Америка — «первое национальное государство, не угождающее никому, кроме себя, даже Богу».
Бог тут понимается, конечно, как символ любого авторитета. Америка отвергает любые попытки судить ее «отвлеченными идеями» (наподобие, скажем, идеи «морального долга», перед которой готовы склониться немцы, или «совести», так хорошо поимевшей русских). Америка не знает и знать не желает никаких «хорошо» и «плохо», «честно» и «нечестно», «свято» и «кощунственно», «благородно» и «подло», «согласно с совестью» и «несогласно с совестью».
Единственным побуждением для каких бы то ни было поступков американцев являются их желания, а единственным ограничителем — несогласованность этих желаний.
Моральная проблема Америки — единственная, но очень важная — состоит в том, что разные американцы хотят разного. Разрешение этой — единственной, повторяю, других нет — американской моральной проблемы и возлагается на демократические институты. Надо все время иметь в виду, что целью демократических процедур является отнюдь не выяснение того, кто из американцев (или сообществ американцев) «прав» (поскольку не существует никакой инстанции, которая вправе указывать американцу, прав он или не прав), а в нахождении способов удовлетворить возможно большее количество разнообразных желаний разных американцев. При этом, разумеется, никакой классификации американских желаний (с моральной, эстетической, какой угодно другой точки зрения) не производится, более того — такая постановка вопроса недемократична (то есть является антиамериканской).
Никто не смеет спрашивать у Америки отчета в ее действиях и планах. Америка творит сама из себя, что хочет, как счастливый ребёнок с неограниченными возможностями — в этом-то и состоит суть Демократии.

Раздел данных →
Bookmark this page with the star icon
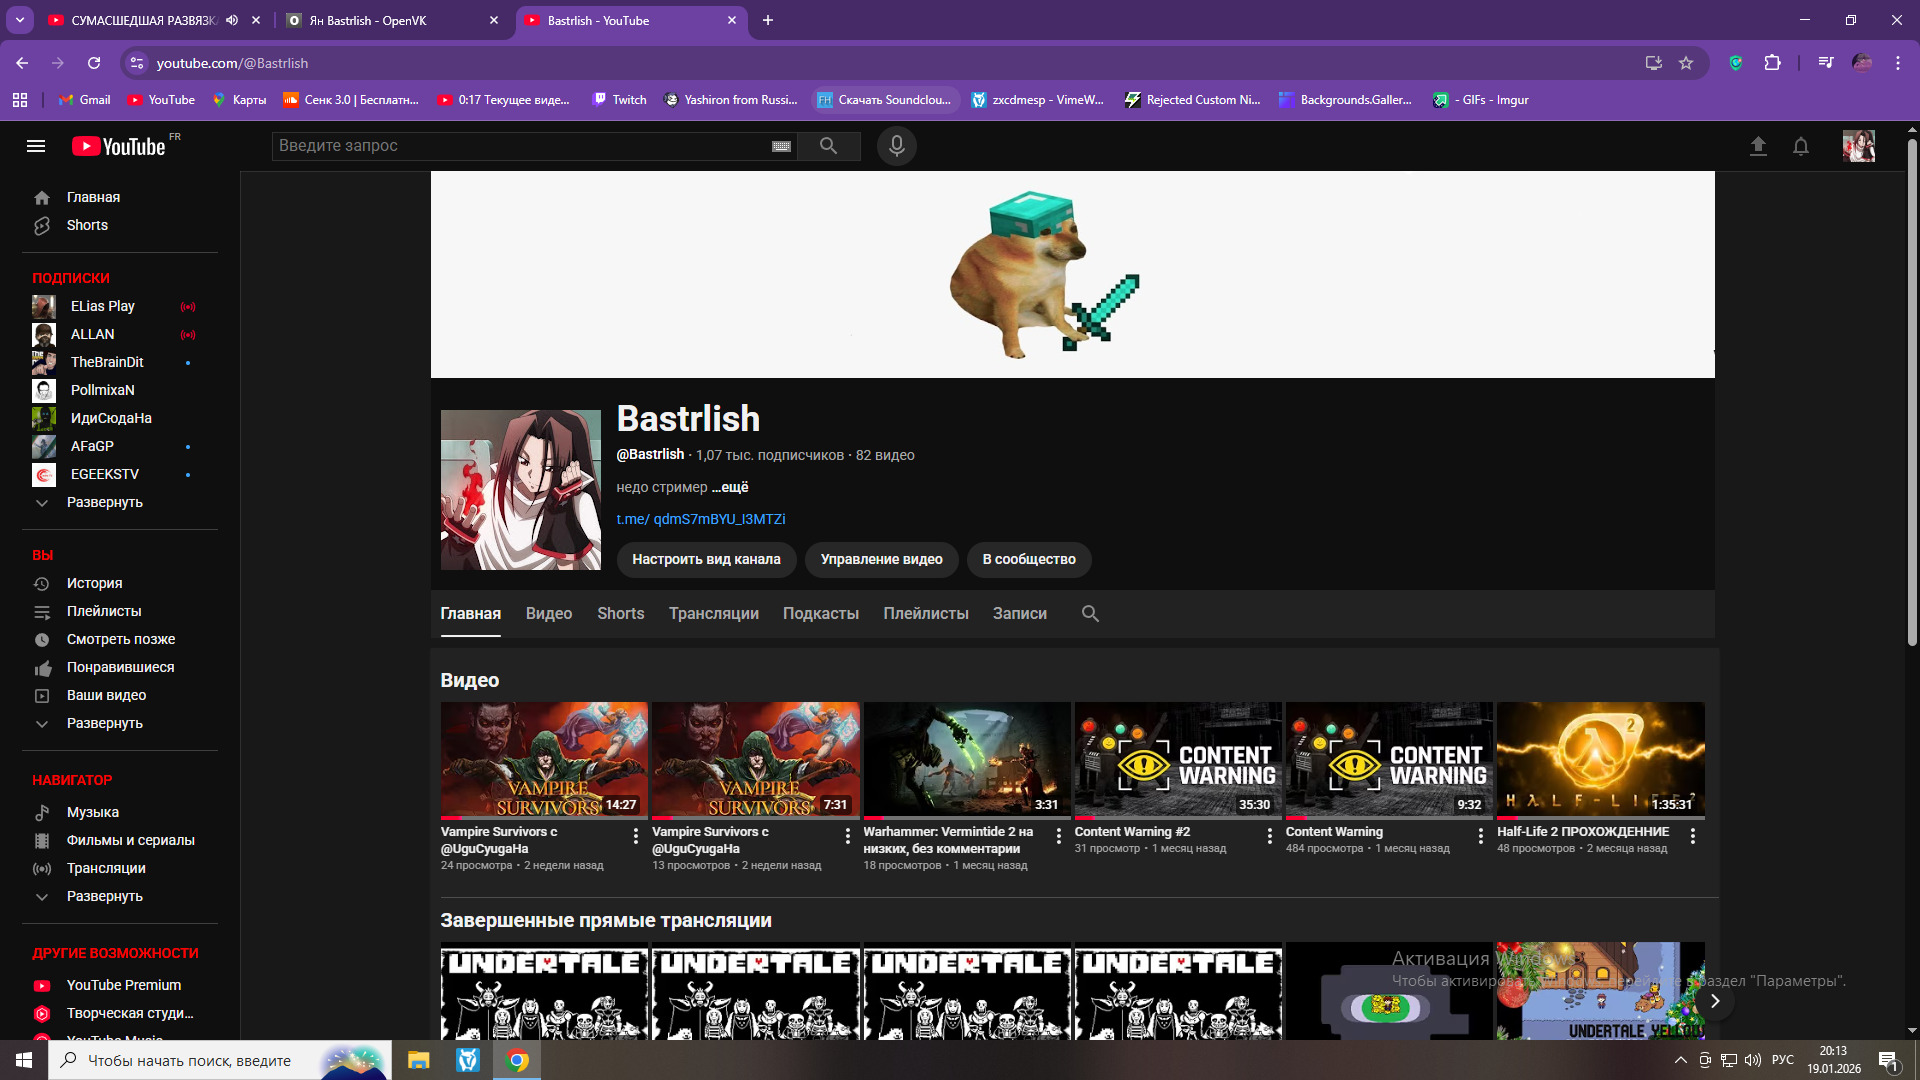 (x=1686, y=63)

Задание →
Продолжите текст об Америке и демократии, начав сразу после его последнего предложения.

Ответ →
Ту энергию, которые общества прошлого тратили на выяснение желаний Бога, американцы будут расходовать на выяснение желаний друг друга. Они будут любопытны к другим американцам, а не к тому, что утверждает над Америкой авторитет.
Итак, Америка является Своим собственным Богом.
Об этом прямо и недвусмысленно и говорит великий американский мыслитель:
Мы сами занимаем место бога: суть наша в существовании, а наше существование в будущем. Другие нации мыслили себя гимном во славу Бога. Мы переопределяем Бога как будущее наших самостей.
Казалось бы, ничего особенно оригинального в подобной претензии нет. Самопоклонничество в разных его формах — весьма старое явление с почтенной историей. Из наиболее известных примеров можно привести классический иудаизм как форму этнопоклонничества, или, скажем, гегелевскую философию как форму поклонения государству определенного типа. Кстати, тень Гегеля возникает здесь не случайно: сова Миневры оставила свою каплю и на плече статуи Свободы. Гегель сочувственно писал об Америке как о «стране будущего»; Уитмен, большой поклонник Гегеля[5], писал, что труды прусского соловья было бы недурно сплести в один том и издать под названием «Размышления о предназначении Северной Америки и демократии в ней»[6]. Однако, все эти старые идолы — «народ», «государство» (и уж тем более «религия» или «культура») — неполны, половинчаты, несовершенны, еще не полностью порывают со старой метафизикой. Они слишком легко отделяются от своих поклонников, становясь уже не формами самоугождения, а внешними, абстрактными «регулятивными идеями», которым люди начинают служить, вместо того, чтобы служить себе и только себе.
И только в Америке самопоклонение достигает логического завершения, стяжает венец венцов: предметом культа оказывается ни «государство», ни «культура», даже ни «народ» (представьте себе, даже ни «народ»!), а сама претензия на самопоклонение.
Основой самопревознесения Америки являются не её добродетели, и даже не её победы (хотя и того и другого у неё в достатке), а тот факт, что она решилась на такое самопревознесение. Восхищаться Америкой следует потому, что она осмелилась на такое откровенное самолюбование и самопочитание; Америка имеет право на всё, потому что она свободно отвергла все ограничения, вольно и отважно присвоила себе все мыслимые и немыслимые права; это и есть Образцовая Демократия, то есть страна,
ничего не принимающая в качестве авторитета, кроме свободного консенсуса между таким широким разнообразием граждан, которого только можно достичь.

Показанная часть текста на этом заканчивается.